I knew it was coming. My team knew it was coming. My peers knew it was coming. One of the things we know about developer advocacy is that there is a really high rate of burnout — it’s because we care so much. There isn’t any time that I’m not running a constant background process of how I could help people more and do my job more effectively, but when combined with travel and environmental stressors and all the other stuff, it was less of a background process and more of a memory leak. Eventually, the system crashes.

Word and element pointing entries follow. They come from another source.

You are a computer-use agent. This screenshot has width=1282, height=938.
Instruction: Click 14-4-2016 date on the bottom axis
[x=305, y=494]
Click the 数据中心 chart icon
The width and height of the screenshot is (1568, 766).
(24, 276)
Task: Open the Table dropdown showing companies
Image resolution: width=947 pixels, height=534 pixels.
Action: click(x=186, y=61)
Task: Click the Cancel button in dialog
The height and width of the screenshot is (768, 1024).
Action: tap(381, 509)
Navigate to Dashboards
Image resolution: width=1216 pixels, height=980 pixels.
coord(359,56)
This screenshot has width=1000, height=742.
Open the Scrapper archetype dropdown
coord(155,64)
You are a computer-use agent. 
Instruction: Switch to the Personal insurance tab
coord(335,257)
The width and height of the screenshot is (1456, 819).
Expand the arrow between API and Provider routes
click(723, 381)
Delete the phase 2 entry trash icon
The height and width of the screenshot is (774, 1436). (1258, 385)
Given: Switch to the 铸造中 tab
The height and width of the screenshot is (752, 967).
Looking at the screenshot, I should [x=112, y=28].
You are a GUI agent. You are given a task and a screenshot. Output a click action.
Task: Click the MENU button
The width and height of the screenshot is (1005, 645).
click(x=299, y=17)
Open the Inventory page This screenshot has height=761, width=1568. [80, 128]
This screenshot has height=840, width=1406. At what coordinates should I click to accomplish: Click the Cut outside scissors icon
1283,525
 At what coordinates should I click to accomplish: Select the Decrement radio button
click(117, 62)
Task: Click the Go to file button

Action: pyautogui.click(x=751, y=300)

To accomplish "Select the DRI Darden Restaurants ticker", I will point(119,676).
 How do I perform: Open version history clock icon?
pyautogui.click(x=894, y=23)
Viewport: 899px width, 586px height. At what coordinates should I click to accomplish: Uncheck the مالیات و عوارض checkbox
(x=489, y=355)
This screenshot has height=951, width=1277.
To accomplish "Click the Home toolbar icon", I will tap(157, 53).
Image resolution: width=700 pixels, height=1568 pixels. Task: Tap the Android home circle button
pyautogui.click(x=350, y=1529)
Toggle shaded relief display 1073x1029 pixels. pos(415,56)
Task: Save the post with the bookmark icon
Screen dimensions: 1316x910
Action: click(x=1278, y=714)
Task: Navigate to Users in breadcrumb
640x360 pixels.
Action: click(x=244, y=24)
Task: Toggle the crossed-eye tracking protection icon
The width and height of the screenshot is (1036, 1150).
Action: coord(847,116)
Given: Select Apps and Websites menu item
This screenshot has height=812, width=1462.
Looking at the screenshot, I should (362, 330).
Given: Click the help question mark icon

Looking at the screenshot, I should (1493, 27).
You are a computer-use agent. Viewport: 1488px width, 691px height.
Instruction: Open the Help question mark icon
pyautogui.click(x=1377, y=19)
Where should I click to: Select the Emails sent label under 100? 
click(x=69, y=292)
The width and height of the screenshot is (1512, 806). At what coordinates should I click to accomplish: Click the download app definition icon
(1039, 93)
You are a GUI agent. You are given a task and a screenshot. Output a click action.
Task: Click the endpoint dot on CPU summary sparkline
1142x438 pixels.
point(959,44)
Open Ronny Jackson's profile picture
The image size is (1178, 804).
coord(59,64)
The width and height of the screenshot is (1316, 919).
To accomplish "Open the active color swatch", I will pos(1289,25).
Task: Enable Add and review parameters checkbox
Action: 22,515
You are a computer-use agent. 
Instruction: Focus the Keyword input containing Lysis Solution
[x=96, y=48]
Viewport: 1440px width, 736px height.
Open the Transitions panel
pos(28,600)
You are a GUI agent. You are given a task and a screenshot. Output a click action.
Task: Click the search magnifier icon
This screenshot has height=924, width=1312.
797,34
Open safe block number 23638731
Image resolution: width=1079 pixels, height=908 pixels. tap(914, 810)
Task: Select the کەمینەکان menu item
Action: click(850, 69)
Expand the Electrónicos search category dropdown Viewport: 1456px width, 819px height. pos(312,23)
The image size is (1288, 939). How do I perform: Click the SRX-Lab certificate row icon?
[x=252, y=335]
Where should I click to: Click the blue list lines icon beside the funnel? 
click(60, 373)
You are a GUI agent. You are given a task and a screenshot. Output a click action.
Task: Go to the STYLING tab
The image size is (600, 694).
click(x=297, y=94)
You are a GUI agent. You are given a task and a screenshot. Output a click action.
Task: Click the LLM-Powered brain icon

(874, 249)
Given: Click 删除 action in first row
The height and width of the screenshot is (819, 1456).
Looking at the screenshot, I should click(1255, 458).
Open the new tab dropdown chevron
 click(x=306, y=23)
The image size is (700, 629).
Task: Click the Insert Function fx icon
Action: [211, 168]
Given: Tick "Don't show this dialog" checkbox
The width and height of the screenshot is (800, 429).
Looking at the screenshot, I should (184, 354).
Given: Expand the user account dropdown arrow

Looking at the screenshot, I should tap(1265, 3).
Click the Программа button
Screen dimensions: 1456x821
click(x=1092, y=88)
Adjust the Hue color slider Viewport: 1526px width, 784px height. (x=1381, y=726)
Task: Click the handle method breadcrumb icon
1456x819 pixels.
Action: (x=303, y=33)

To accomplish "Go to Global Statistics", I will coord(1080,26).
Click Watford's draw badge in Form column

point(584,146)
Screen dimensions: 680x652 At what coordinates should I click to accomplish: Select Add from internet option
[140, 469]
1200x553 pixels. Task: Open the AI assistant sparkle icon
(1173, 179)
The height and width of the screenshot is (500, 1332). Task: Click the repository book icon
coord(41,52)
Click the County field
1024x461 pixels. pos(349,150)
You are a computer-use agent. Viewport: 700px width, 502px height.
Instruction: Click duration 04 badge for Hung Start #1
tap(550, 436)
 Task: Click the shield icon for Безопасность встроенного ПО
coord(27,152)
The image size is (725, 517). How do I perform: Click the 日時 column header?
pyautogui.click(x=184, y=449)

My colleague Dawn wrote an excellent article about burnout, which you can find at OpenSource.com. I thought for a while that it might not happen to me, because I do feel empowered, and autonomous, aligned, happy about my product, well-supported by my peers and my management. If I only have a couple factors, it’s not going to be a problem, right? Wrong.
Because I knew it was coming, I had pushed to get a team in place so that my absence wouldn’t be a problem. Because I knew it was coming, I had made plans for leave. And then a month before I started my leave, I broke. I couldn’t write, I could barely attend talks. I gathered up all the resources and supports I had and made it through my last commitments, but now I am empty.
I’m not ok, but I’m going to be ok.
I thought about structuring this post in a way to make it useful to other people in the same place, but I don’t have that in me right now. Instead, let me tell you what I’m going to do.
- I’m logging out of work. My slack, my email, all of it. I expect by the time I get back in a month or so, it’ll be safe to install Catalina.
- I’m not going anywhere. I am not getting on any planes, I am not setting any alarms. (I am, but they’re about parenting, not work)
- I ordered jigsaw puzzles – giant, elaborate, repeating jigsaw puzzles, because they are completely recreational. No one judges your jigsaw productivity.
- I’m taking Twitter off my devices. I love a lot of my Twitter friends, but I also recognize that I’m always at least a little bit working when I read Twitter. I’ll probably set up a posting service, but don’t expect me to get back to any DMs.
- I’m sleeping. I’m eating. I’m exercising. I’m doing all the doctor stuff that I skipped because have you ever tried scheduling a doctor around 80% travel?
- I’m giving myself permission to not do Christmas “right”. Whatever happens is what was meant to happen.
- My guiding principal is going to be “Do I find that nourishing?”.
A large jigsaw puzzle partially assembled, with a pattern of repeating circles with dots in them.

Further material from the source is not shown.